> **Input data**:
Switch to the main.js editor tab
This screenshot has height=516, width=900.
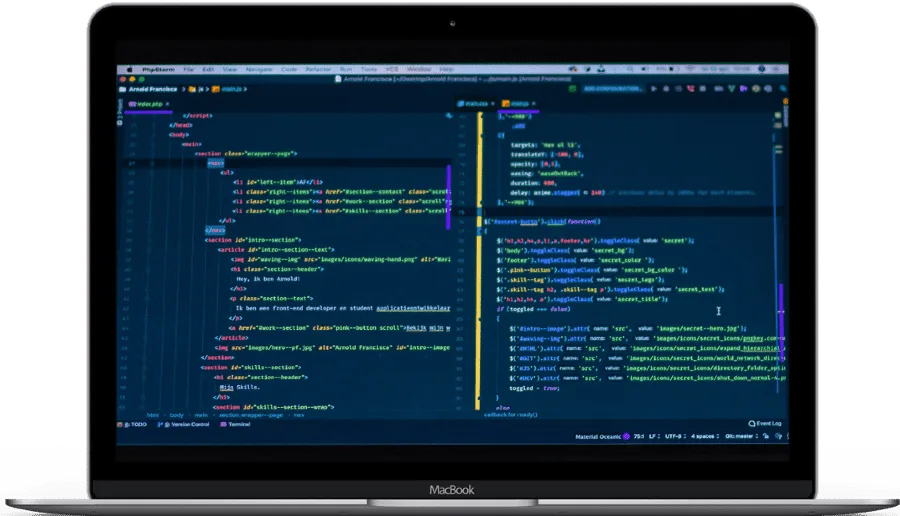coord(521,103)
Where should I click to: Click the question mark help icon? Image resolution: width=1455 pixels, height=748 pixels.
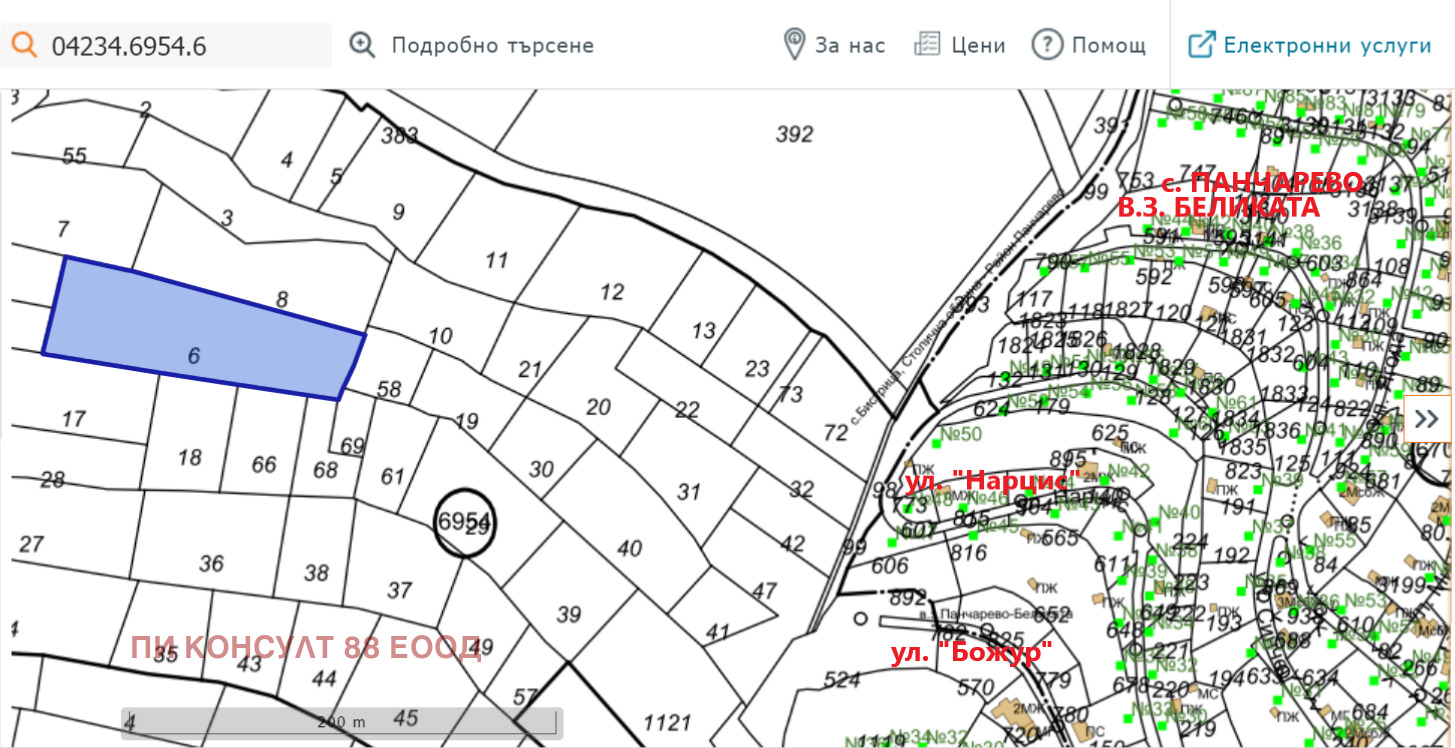[1046, 45]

> **Required work**: Could you retype every line above exactly as it appears, skipping the pictures?

> **Your response**:
Switch to the main.js editor tab
This screenshot has height=516, width=900.
coord(521,103)
Where should I click to: Click the question mark help icon? Image resolution: width=1455 pixels, height=748 pixels.
[1046, 45]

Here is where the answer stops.